The findings of this review have implications for geriatric mental health practice and policy. This review’s findings suggest that home and community-based models need to be promoted as a viable and effective means of mental health service delivery to older adults. Inter-organizational collaboration will be particularly critical in light of health care reform, which provides incentives for all organizations, regardless of service delivery models they use, to work together in health homes. Therefore, service delivery across all settings (i.e. primary care, home-based, and community-based) should forge partnerships and collaborations across disciplines in order to provide comprehensive care and improve population health.
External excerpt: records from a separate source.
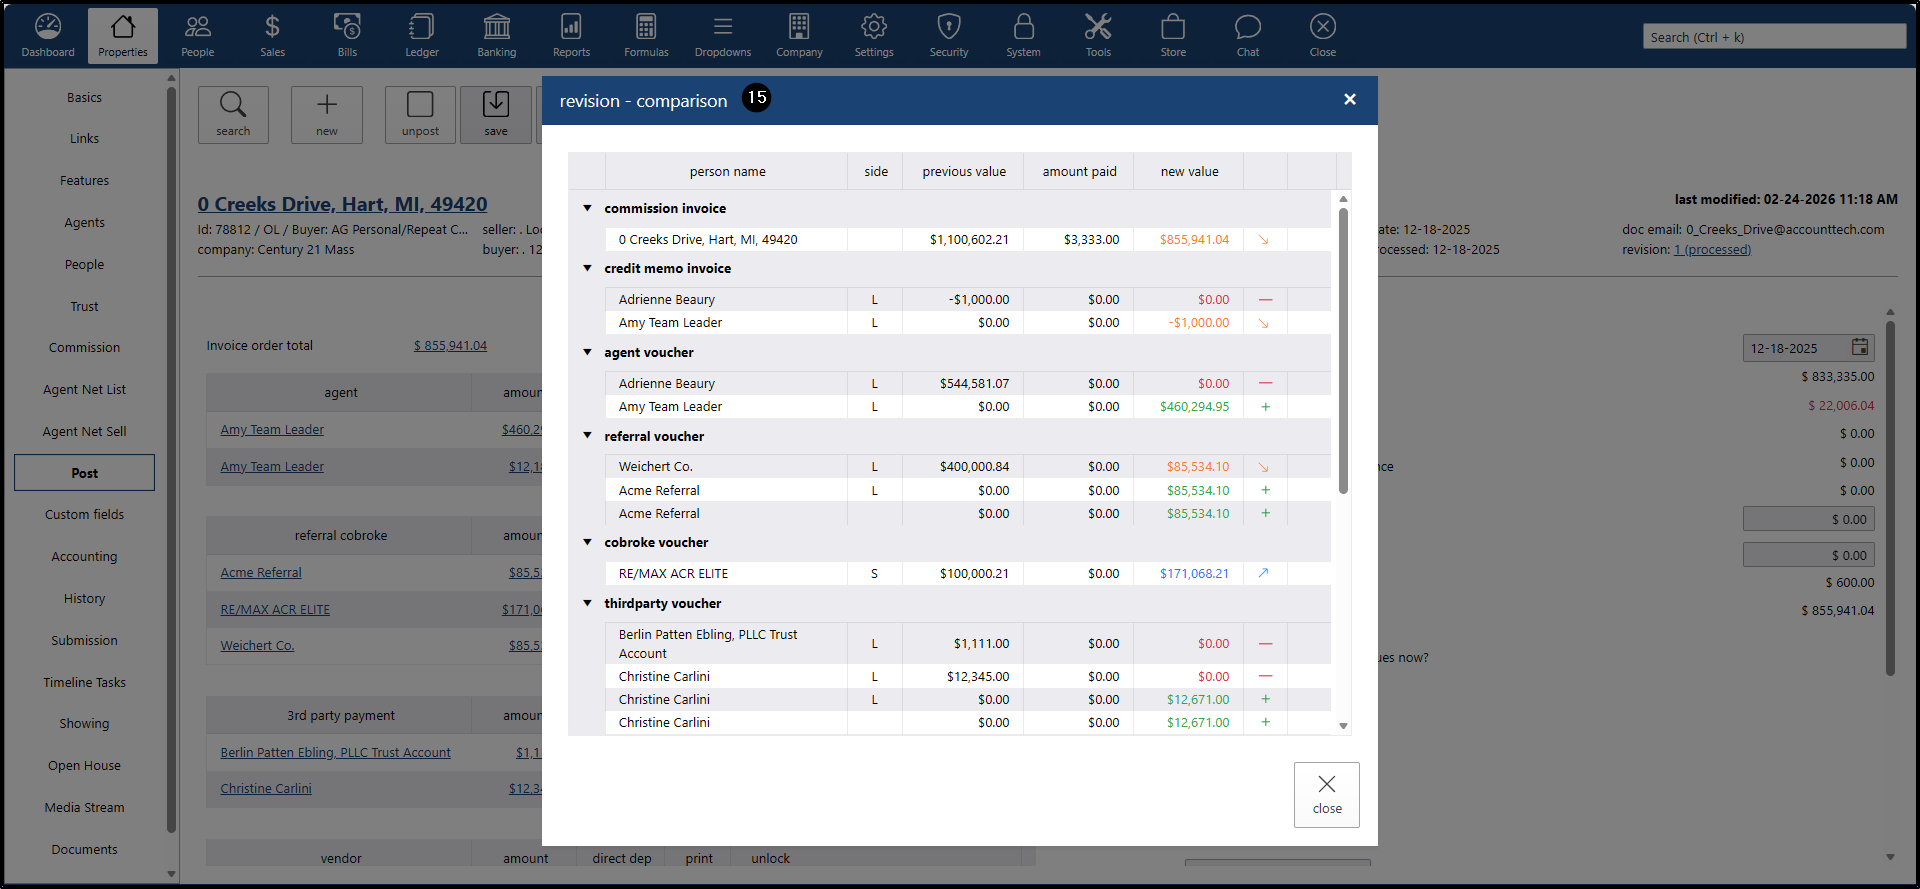1920x889 pixels.
Task: Open the Ledger icon in toolbar
Action: click(x=421, y=35)
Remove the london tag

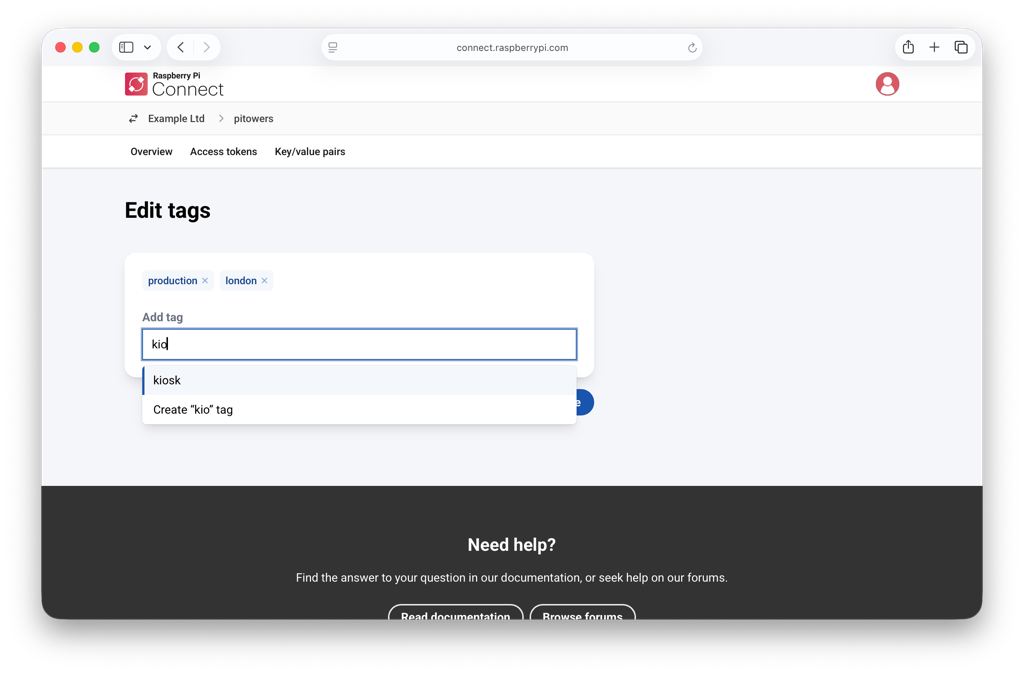[266, 280]
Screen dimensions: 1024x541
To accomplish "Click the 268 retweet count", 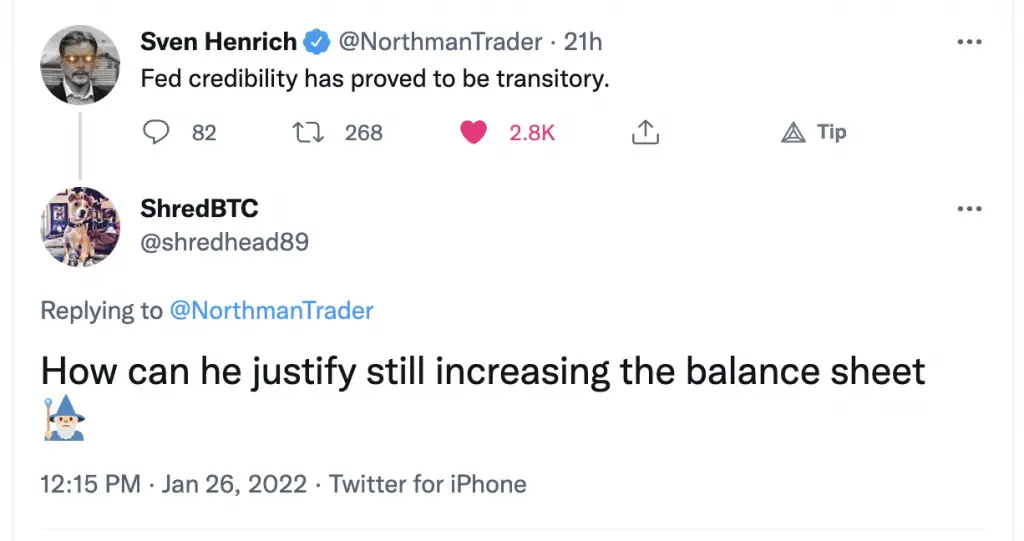I will click(x=363, y=132).
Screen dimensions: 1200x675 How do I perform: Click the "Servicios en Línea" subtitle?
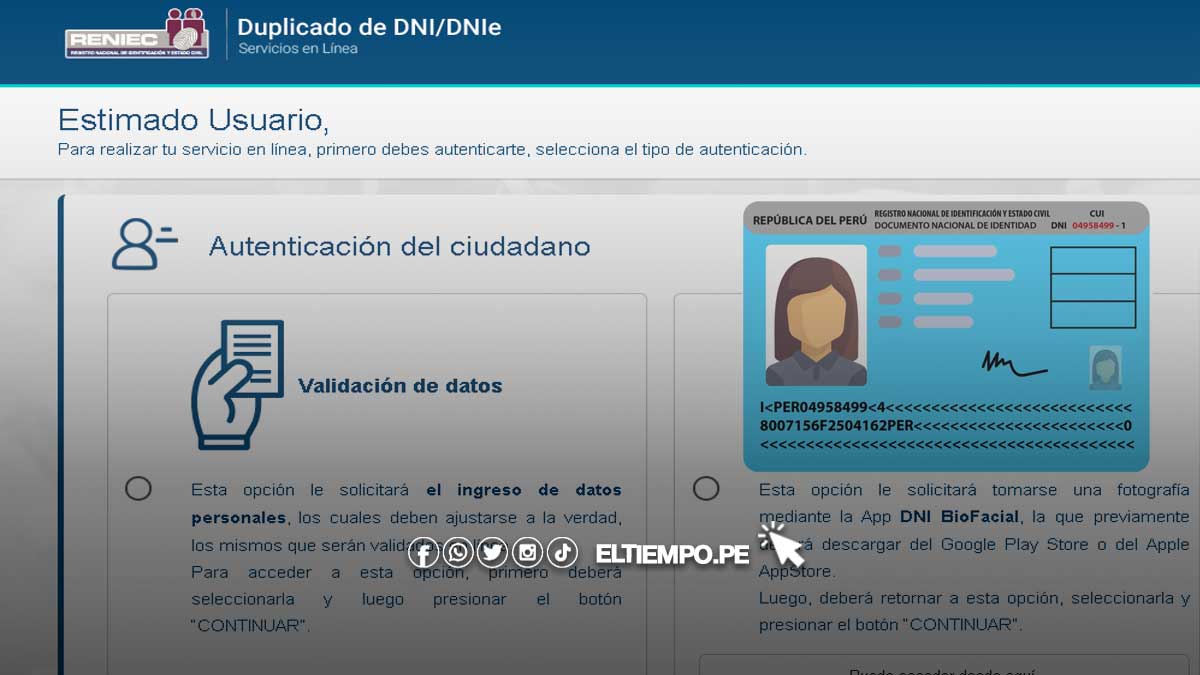coord(297,49)
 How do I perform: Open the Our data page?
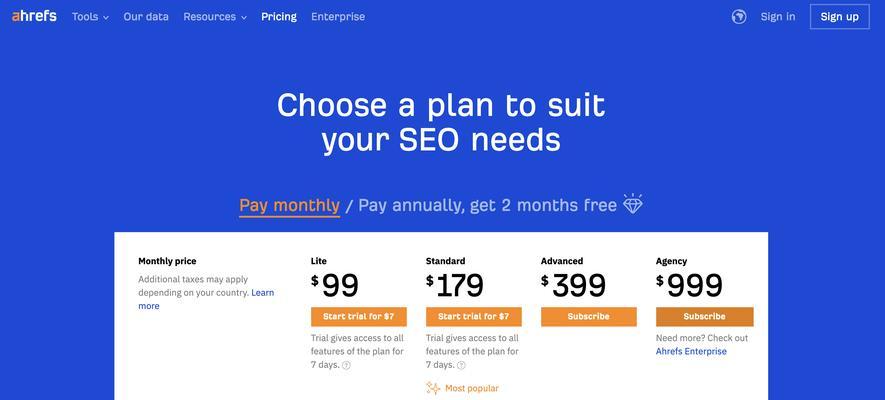(x=146, y=17)
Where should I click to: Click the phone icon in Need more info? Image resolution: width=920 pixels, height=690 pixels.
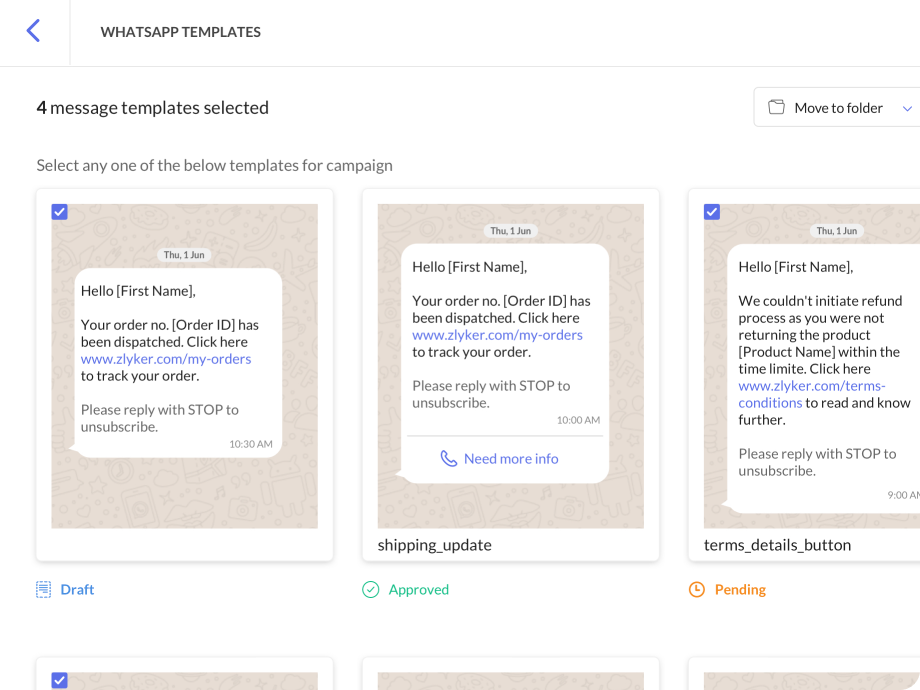449,459
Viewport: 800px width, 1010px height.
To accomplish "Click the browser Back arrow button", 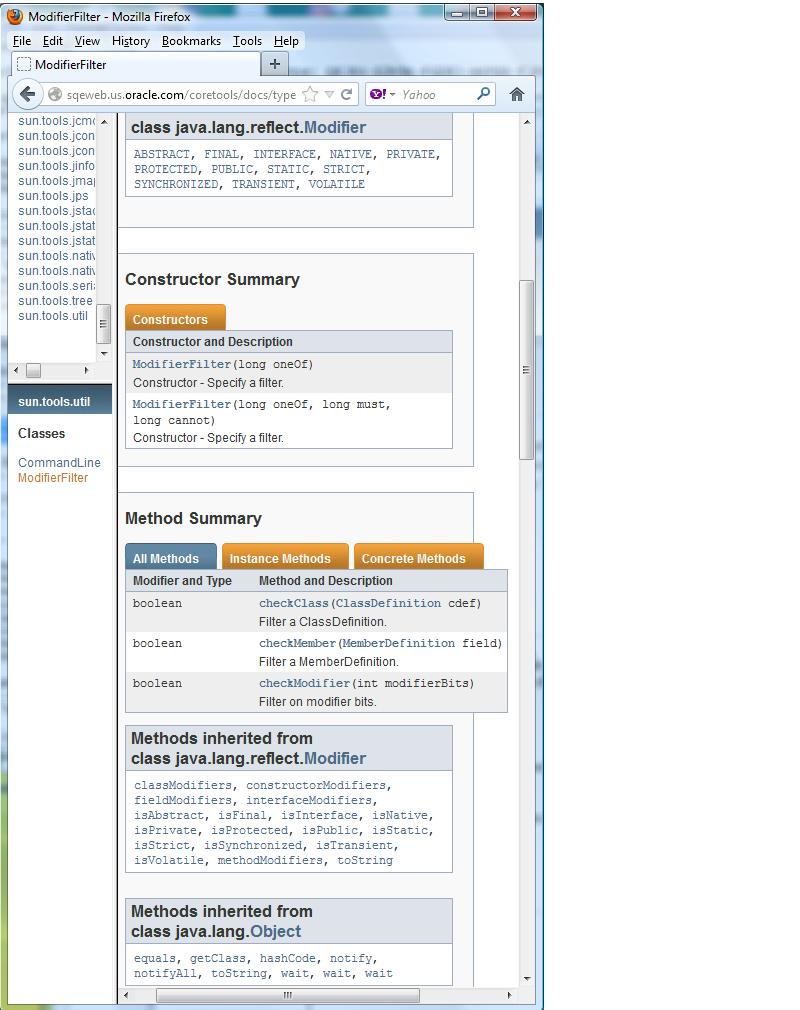I will pos(27,94).
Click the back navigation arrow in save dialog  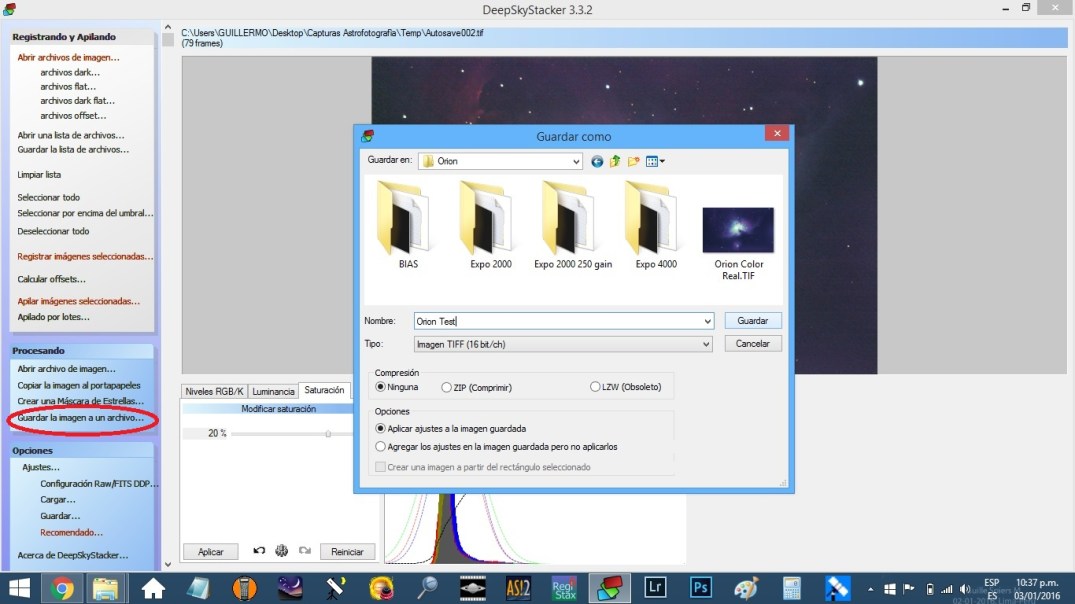pyautogui.click(x=597, y=161)
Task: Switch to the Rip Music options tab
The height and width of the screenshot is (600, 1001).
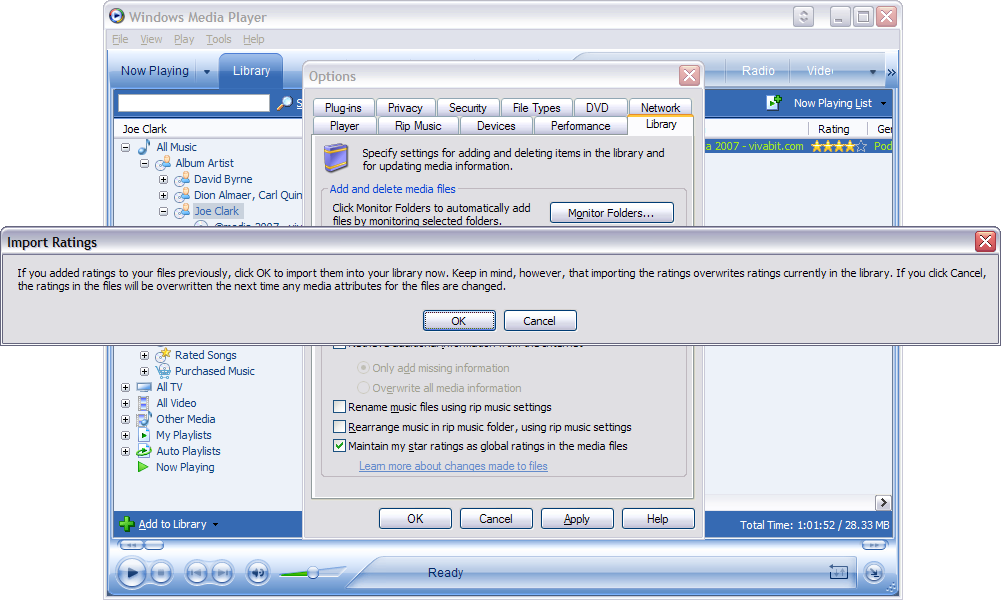Action: (x=418, y=126)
Currently, the financing and delivery of mental health services in general, and depression interventions in particular, are restricted by a range of social policies, especially at the state level [33]. For example, in New York State, mental health care can only be offered in designated spaces to ensure that the space is appropriate for the delivery of clinical services (i.e. adequate structure, privacy and confidentiality). However, as suggested by preliminary research with organizations serving older Asian Americans [47], the designation of physical space for mental health services may implicitly stigmatize the setting and individuals seeking mental health services, even in trusted community-based settings. As a result, state-level policies should be re-examined to allow organizations more flexibility to deliver mental health services in settings that can reach underserved populations.

Conclusion

As identified in this review, evidence-based interventions for depression care can be effectively applied in a range of settings, with notable implications for racial/ethnic minority populations. The passage and gradual implementation of the Patient Protection and Affordable Care Act offers an opportunity to extend the reach of evidence-based models of care with culturally and aging competent practices. The long term sustainability of innovative depression interventions for an aging, and diversifying population will be incumbent upon the availability of fiscal and human resources that ensures an aging, and culturally-competent workforce [12].